Defendant would also have us consider this issue raised in its brief:

(1) Whether the decision of the trial court is supported by the doctrine of separation of powers?

ISSUE NO. 1

VIOLATION OF LOUISIANA’S PUBLIC BID LAW

Plaintiffs contend that the trial court erred in not finding that the School Board’s requirement that the contracts for its public works projects contain a prevailing wage rate provision violated Louisiana’s Public Bid Law. We agree.

Under LSA-R.S. 38:2212(A)(l)(a):

“All public work exceeding the contract limit as defined herein, including labor, materials, and all purchases of materials or supplies exceeding the sum of five thousand dollars to be paid out of public funds, to be done by a public entity shall be advertised and let by contract to the lowest responsible bidder who had bid according to the contract, plans, and specifications as advertised, and no such public work shall be done and no such purchase shall be made except as provided in this Part.”

The School Board qualifies as a public entity under this provision. LSA-R.S. 38:2211(A)(1); A.V. Smith Construction Co., Inc. v. Maryland Casualty Co., 450 So.2d 39 (La.App. 3d Cir.1984). Consequently, the School Board is governed by the provisions of Louisiana’s Public Bid Law and can take no action in contravention of its mandate.

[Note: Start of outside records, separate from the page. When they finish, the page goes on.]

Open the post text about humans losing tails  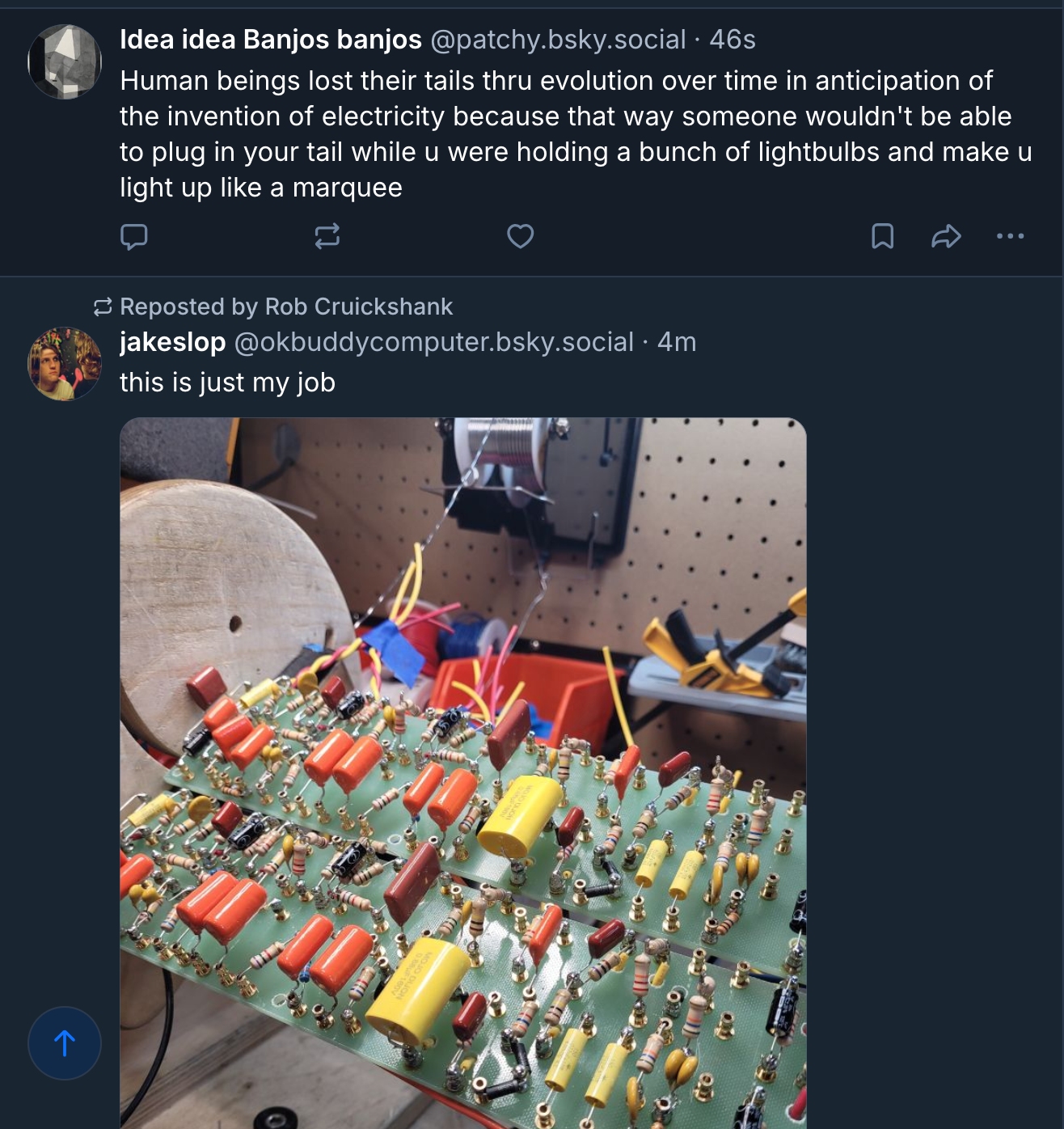pos(566,134)
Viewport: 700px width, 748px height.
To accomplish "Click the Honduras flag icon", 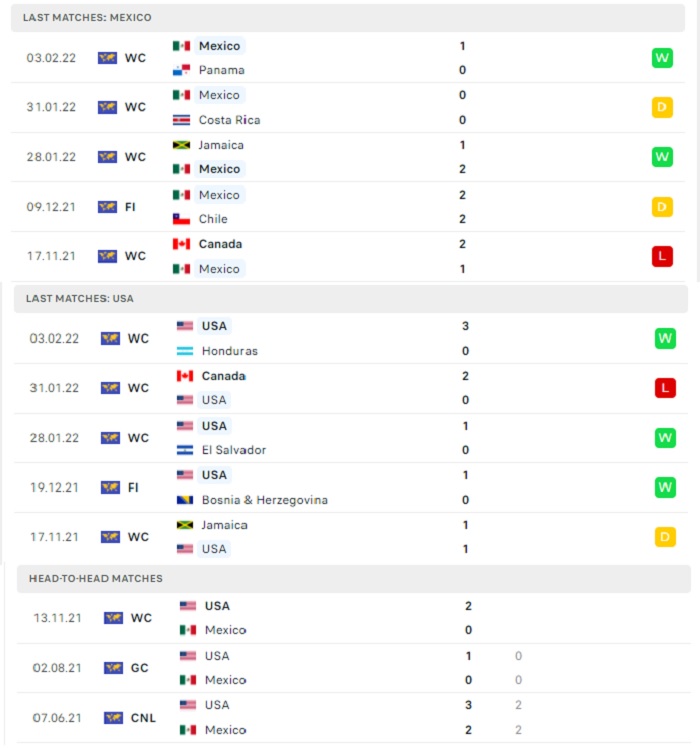I will [185, 351].
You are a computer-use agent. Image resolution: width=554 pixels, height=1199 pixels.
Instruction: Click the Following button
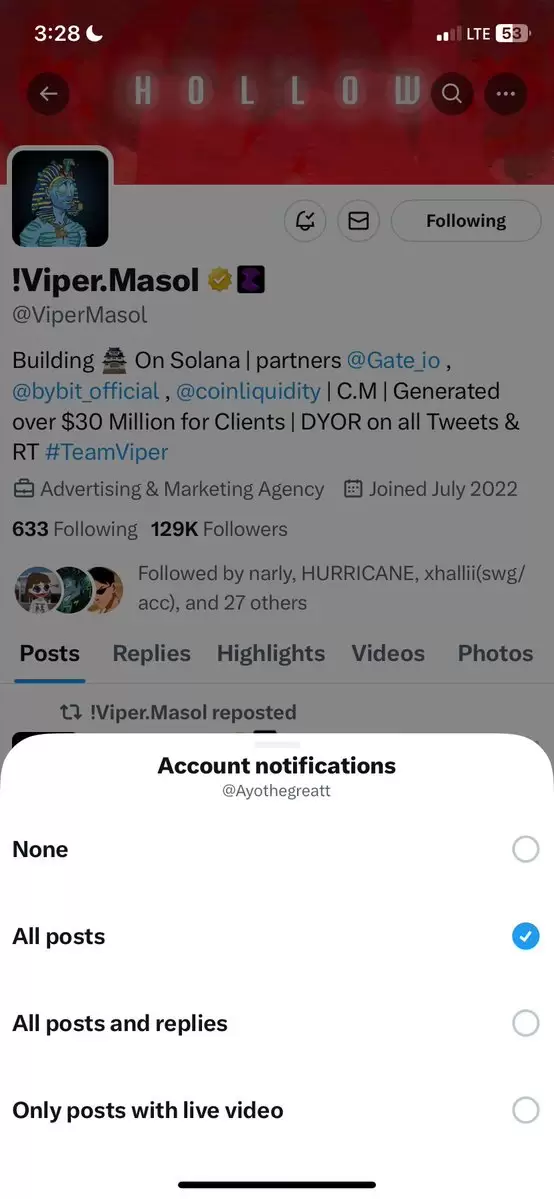[466, 221]
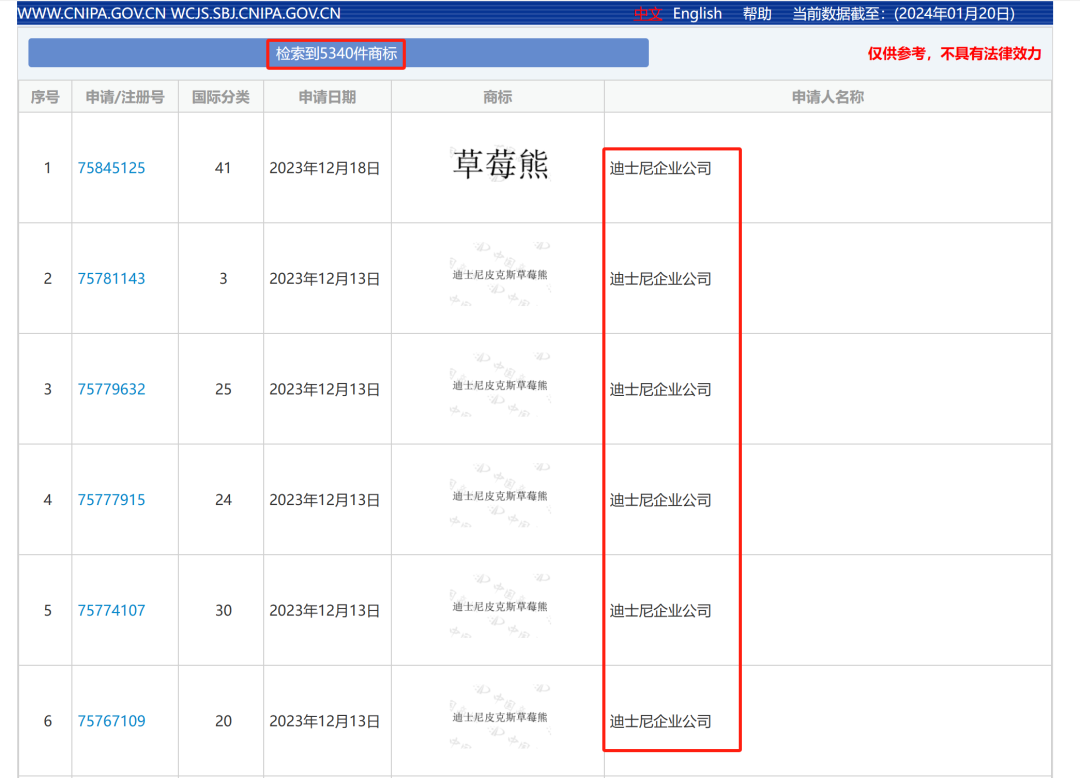Click the 序号 column header
The width and height of the screenshot is (1080, 778).
[45, 97]
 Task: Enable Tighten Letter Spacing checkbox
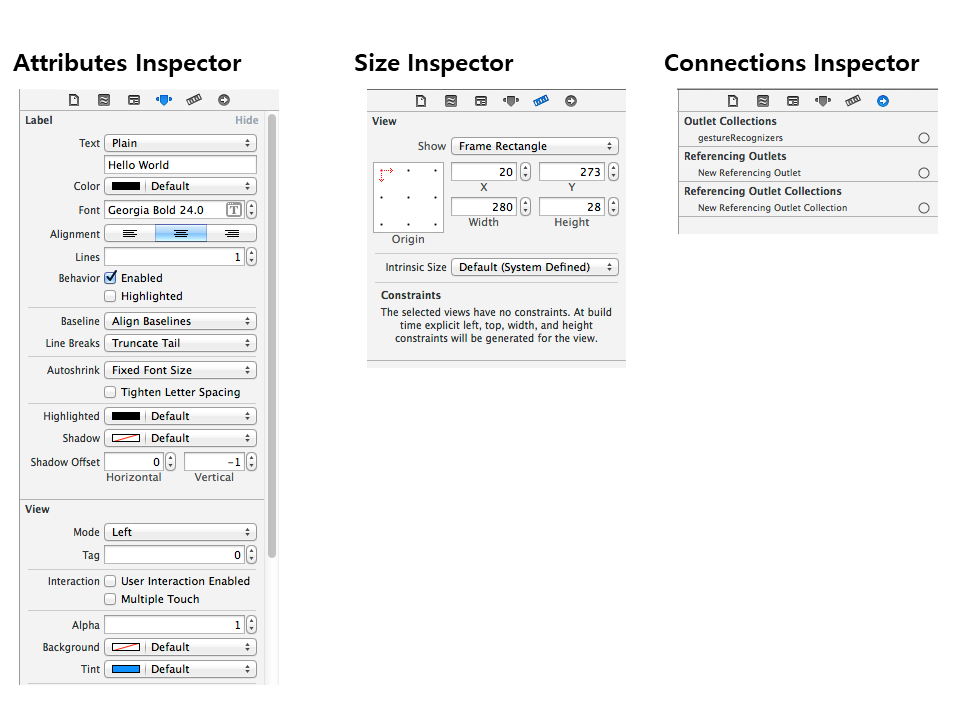click(x=111, y=392)
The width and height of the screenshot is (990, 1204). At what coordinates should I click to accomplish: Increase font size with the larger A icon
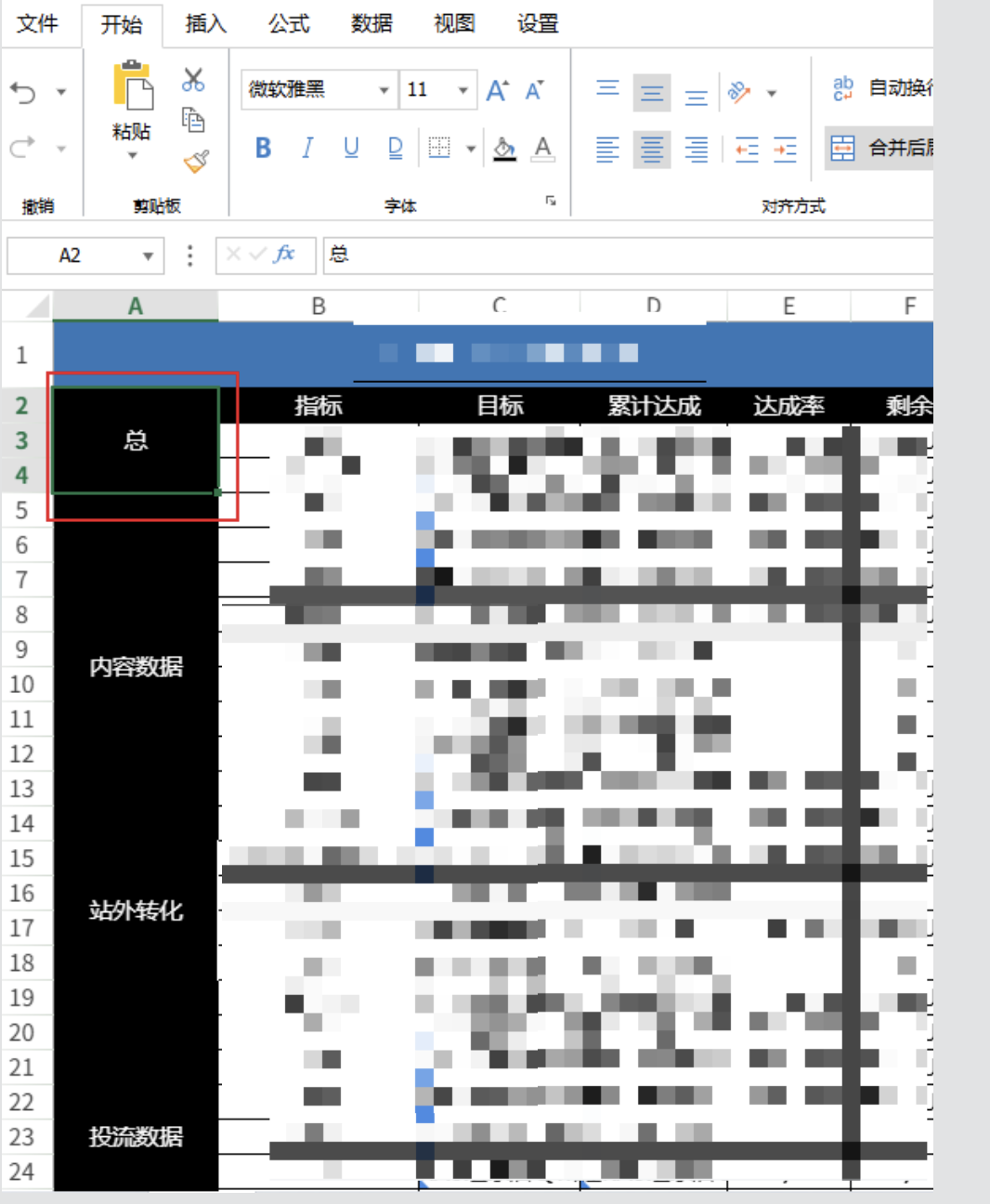tap(497, 90)
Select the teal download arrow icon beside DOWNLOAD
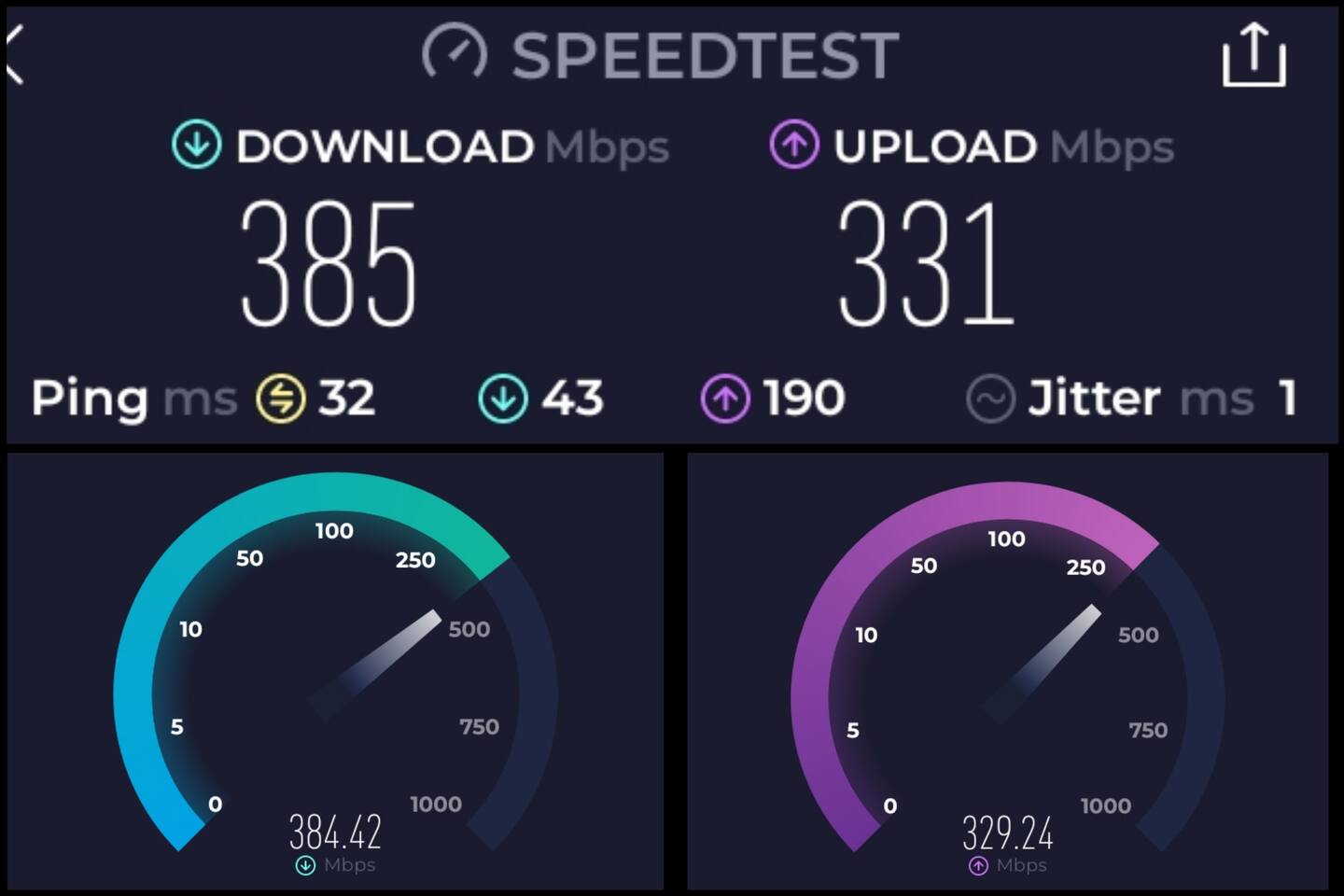The width and height of the screenshot is (1344, 896). click(197, 145)
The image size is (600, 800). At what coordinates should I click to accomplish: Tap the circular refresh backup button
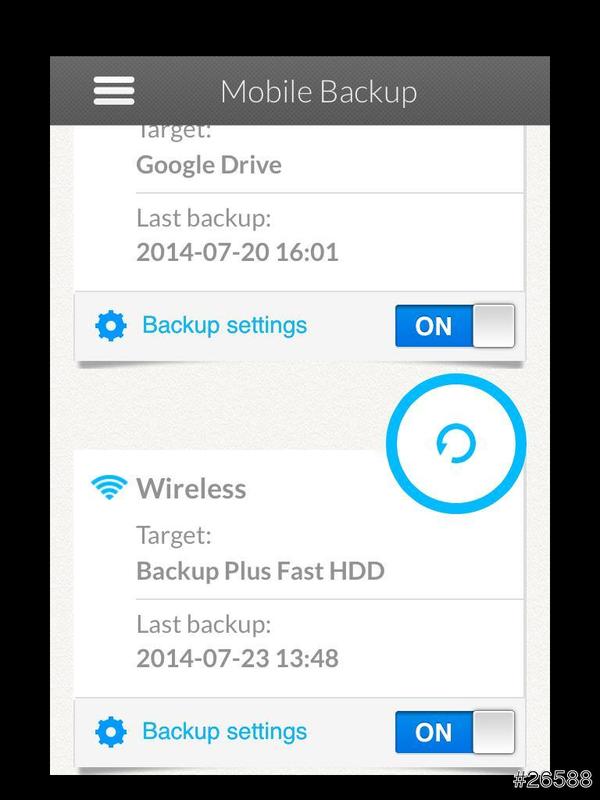coord(456,443)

We find the School Board’s requirement that the prevailing wage rate be paid to workers on its public works project to be in contravention of Louisiana’s Public Bid Law.

The First Circuit’s decision in Parish Council of Parish of East Baton Rouge v. Louisiana Highway and Heavy Branch of Associated General Contractors, Inc., 131 So.2d 272 (La.App. 1st Cir.1961) is on all fours with the instant case. In Parish Council, the issue before the court was whether the Parish Council of East Baton Rouge had the legal right to require contractors submitting bids on the construction of public sewerage facilities to pay-prevailing wage rates. The court determined that the contract provisions requiring prevailing wage rates were invalid as they were violative of the public bid law provisions contained in the Charter of the City of Baton Rouge and the Parish of East Baton Rouge and the City Code of Baton Rouge. In arriving at its conclusion, the court, quoting from 63 C.J.S. Municipal Corporations, sec. 1149, stated:

“ ‘... Generally restrictions or conditions imposed on bidders which tend to increase the cost of the work are held to violate the requirement of competitive bidding or of letting to the lowest responsible bidder.
¡⅝ ⅜ * ⅜ ⅝ ⅝
Conditions or restrictions on bidders calling for the payment of a minimum wage to their employees have been held invalid as violating the requirement for competitive bidding or the letting of the contract to the lowest responsible bidder....’” [Footnotes omitted].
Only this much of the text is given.